The benchmark desciptions are as follows:

• HIID2S: convert HIIDs to strings 
  S2HIID: convert strings to HIIDs
  RSINIT: init 3-element record
  RSSCAN: access 3-element record
  RBINIT: init 10000-element record
  RBSCAN: access 10000-element record
  R3INIT: init nested record of 26x26x26 scalar integer fields (fps)
  R3SCAN: sequential scan of 26x26x26 record (fps)
  R3AFIX: assigning to fixed field of 3-nested record (fps)
  R3RFIX: reading fixed field of 3-nested record (fps)
  R1SCAN: sequential scan of 26-field record (fps)
  R1AFIX: assigning to fixed field of record (fps)
  R1RFIX: reading fixed field of record (fps)
  ADSM1M: sum of 1000x1000 doubles, via Matrix(i,j) (ops)
  ADSA1M: sum of 1000x1000 doubles, via sum() (ops)
  ADSI1M: sum of 1000x1000 doubles, via NCIter (ops)
  ADSH1M: sum of 1000x1000 doubles, via hooks (ops)
  ADAM1M: addition of 1000x1000 doubles, via Matrix(i,j) (ops)
  ADAA1M: addition of 1000x1000 doubles, via array math (ops)
  ADAI1M: addition of 1000x1000 doubles, via NCIters (ops)
  ADAH1M: addition of 1000x1000 doubles, via hooks (ops)
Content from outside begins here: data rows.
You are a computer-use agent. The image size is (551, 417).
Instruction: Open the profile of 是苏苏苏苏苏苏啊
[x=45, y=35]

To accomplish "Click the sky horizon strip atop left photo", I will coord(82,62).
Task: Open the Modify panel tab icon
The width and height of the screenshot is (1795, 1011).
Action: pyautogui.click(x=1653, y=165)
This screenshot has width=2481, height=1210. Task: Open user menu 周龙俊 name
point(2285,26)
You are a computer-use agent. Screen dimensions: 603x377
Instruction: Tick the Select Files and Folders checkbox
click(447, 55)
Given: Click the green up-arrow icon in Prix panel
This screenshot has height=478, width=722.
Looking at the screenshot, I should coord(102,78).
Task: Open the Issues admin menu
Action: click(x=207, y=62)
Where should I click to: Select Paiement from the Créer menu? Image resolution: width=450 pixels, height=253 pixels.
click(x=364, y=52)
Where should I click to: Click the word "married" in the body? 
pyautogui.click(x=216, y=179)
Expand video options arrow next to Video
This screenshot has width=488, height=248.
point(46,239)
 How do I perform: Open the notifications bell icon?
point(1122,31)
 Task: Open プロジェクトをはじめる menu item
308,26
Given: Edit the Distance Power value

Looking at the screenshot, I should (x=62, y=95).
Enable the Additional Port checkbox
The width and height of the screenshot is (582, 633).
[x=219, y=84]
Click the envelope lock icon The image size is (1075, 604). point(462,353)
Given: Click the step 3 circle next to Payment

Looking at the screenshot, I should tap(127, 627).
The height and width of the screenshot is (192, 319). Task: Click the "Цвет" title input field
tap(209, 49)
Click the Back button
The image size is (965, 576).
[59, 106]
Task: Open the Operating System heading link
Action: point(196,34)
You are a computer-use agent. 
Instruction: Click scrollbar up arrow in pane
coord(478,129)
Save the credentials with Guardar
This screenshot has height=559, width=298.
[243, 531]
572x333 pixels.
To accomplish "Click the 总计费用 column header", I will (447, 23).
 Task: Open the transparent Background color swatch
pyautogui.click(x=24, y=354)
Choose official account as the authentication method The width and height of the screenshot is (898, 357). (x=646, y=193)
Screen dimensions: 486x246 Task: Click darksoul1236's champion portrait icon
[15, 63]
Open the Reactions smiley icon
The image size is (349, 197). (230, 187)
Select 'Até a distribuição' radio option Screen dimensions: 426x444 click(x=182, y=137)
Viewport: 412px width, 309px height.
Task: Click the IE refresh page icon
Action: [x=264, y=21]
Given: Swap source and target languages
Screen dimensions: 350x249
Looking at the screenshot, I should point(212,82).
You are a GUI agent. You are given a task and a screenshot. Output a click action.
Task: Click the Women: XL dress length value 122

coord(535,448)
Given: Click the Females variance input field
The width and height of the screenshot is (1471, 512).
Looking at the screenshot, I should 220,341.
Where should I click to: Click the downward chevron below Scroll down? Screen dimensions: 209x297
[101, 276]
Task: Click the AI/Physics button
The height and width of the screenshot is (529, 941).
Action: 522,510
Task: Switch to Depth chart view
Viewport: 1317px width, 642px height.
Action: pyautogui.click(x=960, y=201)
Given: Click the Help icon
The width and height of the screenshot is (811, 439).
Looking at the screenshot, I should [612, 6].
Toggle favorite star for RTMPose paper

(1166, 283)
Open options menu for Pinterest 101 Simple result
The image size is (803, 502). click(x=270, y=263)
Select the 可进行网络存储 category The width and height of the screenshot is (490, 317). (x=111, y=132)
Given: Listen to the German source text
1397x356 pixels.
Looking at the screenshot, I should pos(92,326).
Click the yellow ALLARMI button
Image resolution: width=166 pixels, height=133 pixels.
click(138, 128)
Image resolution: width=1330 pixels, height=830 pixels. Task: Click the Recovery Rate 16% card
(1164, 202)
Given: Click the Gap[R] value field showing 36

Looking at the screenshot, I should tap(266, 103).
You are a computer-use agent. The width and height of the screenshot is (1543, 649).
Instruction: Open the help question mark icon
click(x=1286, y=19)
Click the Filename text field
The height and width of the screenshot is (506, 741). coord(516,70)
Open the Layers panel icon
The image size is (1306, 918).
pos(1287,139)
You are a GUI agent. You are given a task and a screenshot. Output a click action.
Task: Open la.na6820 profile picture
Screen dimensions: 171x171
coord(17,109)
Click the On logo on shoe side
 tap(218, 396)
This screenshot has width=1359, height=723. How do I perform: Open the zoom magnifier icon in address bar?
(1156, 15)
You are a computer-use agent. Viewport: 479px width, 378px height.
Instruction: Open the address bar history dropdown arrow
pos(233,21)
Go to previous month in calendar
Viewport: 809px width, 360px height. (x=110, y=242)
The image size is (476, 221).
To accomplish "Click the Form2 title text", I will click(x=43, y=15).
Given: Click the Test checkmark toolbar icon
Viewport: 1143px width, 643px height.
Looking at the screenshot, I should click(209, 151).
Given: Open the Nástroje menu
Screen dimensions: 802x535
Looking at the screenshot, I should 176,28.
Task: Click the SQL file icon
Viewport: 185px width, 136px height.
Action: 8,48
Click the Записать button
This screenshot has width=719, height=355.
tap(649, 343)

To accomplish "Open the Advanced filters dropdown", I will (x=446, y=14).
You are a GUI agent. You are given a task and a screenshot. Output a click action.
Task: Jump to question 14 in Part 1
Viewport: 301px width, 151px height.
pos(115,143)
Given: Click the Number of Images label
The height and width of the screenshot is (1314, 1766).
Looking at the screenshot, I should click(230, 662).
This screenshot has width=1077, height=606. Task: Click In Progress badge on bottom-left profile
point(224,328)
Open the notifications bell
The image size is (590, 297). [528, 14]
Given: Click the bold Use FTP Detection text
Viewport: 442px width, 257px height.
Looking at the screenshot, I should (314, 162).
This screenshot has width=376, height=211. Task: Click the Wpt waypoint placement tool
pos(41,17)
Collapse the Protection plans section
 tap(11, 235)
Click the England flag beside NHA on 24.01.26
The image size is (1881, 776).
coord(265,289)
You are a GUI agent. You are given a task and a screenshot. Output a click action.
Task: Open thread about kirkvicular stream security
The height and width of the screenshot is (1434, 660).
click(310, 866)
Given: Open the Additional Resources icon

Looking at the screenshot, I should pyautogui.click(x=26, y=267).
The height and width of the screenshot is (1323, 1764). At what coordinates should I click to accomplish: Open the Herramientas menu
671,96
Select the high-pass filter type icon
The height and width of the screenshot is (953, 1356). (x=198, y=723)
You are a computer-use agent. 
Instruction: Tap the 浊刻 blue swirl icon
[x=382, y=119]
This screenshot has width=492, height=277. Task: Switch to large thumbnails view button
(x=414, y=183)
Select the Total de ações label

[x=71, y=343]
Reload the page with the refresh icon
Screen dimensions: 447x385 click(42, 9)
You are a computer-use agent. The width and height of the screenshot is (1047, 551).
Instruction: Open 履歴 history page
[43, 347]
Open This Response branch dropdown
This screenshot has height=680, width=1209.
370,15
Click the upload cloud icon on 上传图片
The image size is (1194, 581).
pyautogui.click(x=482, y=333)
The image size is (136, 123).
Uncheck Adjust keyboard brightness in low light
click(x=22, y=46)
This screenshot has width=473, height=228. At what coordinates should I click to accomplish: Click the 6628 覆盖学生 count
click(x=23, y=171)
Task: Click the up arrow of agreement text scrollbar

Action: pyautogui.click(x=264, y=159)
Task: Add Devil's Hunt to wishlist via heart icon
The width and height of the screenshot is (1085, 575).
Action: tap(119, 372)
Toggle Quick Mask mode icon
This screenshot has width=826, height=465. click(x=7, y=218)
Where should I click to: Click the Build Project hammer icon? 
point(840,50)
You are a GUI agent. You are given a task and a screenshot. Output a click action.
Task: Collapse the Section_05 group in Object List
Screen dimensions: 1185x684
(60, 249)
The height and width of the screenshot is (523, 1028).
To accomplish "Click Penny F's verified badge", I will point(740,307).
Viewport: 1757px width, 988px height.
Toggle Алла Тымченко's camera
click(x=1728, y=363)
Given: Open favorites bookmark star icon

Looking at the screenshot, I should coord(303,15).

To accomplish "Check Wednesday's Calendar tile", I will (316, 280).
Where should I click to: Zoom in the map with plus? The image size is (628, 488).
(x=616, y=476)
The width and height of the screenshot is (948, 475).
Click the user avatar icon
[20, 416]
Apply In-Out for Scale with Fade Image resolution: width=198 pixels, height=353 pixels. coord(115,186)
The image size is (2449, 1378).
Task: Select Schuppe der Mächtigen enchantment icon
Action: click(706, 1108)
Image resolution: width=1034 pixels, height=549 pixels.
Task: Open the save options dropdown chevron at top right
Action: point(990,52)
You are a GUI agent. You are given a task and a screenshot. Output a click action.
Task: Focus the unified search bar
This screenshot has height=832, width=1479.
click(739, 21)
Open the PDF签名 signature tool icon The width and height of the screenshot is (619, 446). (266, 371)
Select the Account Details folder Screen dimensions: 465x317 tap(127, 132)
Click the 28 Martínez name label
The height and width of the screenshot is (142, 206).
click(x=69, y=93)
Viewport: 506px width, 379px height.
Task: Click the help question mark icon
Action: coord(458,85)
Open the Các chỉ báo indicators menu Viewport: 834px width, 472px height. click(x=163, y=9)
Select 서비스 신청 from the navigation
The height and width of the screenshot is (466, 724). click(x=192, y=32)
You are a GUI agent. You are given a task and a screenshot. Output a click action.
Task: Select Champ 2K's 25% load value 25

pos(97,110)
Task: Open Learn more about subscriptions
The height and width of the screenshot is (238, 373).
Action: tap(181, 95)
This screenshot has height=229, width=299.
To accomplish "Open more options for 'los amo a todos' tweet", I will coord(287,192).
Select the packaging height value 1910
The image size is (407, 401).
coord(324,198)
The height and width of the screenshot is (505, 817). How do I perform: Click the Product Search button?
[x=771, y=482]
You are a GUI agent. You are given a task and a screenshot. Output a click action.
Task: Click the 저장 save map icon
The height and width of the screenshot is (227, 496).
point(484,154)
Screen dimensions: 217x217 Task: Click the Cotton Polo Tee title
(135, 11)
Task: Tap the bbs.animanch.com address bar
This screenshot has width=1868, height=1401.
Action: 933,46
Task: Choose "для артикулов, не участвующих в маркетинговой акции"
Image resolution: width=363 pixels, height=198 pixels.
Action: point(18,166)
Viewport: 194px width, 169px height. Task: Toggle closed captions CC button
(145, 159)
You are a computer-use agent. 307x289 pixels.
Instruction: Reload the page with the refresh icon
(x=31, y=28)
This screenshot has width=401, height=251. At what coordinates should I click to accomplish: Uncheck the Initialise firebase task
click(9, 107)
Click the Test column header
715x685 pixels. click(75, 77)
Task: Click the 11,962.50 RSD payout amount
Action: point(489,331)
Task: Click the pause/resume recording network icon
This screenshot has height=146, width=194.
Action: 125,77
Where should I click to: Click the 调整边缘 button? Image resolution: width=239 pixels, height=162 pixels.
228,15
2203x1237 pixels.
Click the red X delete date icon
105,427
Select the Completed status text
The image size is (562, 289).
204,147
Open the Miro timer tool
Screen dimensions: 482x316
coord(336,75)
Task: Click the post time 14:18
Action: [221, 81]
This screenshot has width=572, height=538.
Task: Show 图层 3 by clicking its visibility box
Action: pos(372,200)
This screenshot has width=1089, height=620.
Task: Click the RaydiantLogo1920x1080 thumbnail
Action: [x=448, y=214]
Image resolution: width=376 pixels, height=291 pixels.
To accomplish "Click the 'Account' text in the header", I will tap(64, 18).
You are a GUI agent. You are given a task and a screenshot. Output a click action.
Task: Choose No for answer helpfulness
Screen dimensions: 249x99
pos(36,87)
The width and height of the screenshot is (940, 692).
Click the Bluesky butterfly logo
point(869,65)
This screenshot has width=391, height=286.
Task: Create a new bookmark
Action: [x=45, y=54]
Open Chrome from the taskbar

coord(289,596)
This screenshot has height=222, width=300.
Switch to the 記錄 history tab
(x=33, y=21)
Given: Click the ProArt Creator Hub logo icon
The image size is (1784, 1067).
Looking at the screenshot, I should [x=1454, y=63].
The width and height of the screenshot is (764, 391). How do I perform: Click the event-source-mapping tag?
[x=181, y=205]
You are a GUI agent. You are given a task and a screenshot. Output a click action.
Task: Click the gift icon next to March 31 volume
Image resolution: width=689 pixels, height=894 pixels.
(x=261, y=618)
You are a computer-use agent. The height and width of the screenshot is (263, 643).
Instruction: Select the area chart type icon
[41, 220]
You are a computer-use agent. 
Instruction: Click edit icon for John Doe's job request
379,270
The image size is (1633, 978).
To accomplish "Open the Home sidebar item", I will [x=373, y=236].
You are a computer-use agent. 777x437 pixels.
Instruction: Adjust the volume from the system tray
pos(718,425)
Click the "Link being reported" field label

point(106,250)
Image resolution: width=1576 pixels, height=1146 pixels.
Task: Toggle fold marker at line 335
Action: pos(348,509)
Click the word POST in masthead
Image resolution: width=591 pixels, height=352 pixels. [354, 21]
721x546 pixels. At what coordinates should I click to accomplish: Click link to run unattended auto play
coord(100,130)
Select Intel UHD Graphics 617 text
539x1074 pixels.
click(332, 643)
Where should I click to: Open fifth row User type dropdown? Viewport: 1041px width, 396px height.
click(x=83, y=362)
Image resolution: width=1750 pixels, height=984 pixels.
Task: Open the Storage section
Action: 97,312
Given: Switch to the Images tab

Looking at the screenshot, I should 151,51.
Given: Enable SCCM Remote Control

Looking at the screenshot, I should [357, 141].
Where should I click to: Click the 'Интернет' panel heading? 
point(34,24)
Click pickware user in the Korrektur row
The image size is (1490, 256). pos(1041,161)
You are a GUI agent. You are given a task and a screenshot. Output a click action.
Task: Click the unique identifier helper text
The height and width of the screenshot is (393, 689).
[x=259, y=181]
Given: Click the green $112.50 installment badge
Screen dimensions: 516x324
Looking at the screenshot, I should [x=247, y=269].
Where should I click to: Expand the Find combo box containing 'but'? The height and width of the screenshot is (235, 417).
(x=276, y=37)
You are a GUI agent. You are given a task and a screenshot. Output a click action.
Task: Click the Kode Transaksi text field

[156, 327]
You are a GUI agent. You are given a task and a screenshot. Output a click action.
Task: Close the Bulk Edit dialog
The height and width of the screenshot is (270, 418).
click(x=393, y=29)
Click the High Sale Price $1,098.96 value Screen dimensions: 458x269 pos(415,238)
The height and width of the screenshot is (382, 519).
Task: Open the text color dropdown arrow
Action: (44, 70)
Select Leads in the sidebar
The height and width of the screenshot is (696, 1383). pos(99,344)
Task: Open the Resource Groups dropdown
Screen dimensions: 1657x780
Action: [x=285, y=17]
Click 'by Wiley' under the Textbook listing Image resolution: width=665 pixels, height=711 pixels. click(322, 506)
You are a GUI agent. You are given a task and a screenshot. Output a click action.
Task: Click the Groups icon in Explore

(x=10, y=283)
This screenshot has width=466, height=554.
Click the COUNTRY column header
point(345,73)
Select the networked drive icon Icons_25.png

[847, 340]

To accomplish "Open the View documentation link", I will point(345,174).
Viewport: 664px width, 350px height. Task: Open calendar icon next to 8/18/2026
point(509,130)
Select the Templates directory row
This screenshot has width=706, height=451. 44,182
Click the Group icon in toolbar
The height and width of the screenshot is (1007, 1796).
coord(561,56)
Conclusion: impact of -fPIC on DMI ops is up to 10%. 64-bit code is up to 30~40% faster on some DMI benchmarks, with a few exceptions.

Here's some Vells math benchmarks from MEQ/test/vellsperf:

• benchmark	32 bit	64 bit	64 bit w/-fPIC	lofar10
  SEXPSC	7132107	5205000	5256187	7787000
  SEXPSV	340199	448667	491333	390000
  SEXPVV	6266667	6033333	5960265	6900000
  SEXPV1	6266667	5980066	5933333	6854305
  SEXPVM	4901961	4576659	4504505	5952381
  SUM_V1	93400000	117466667	116500000	102374582
  SUM_1V	89300000	113966667	114347826	98903654
  SUMV1V	22727273	26229508	25641026	33003300
  SUM_MM	18348624	25316456	24615385	29032258

  SEXPSC: sum of exp(complex scalar) 
  SEXPSV: sum of exp(complex scalar vells)
  SEXPVV: sum of exp(vector vells)
  SEXPV1: sum of exp(1xN vector vells)
  SEXPVM: sum of exp(matrix vells)
  SUM_V1: sum of vector vells
  SUM_1V: sum of 1xN vector vells
  SUMV1V: sum of vector and 1xN vector vells
  SUM_MM: sum of matrix vells

Conclusion: impact of -fPIC on Vells math is minimal. Vector benchmarks are slightly slower on 64 bits, but all matrix ops are faster. We could consider building everything with -fPIC. It's hard to predict the impact on an actual tree, we'll need to build a full system to measure this.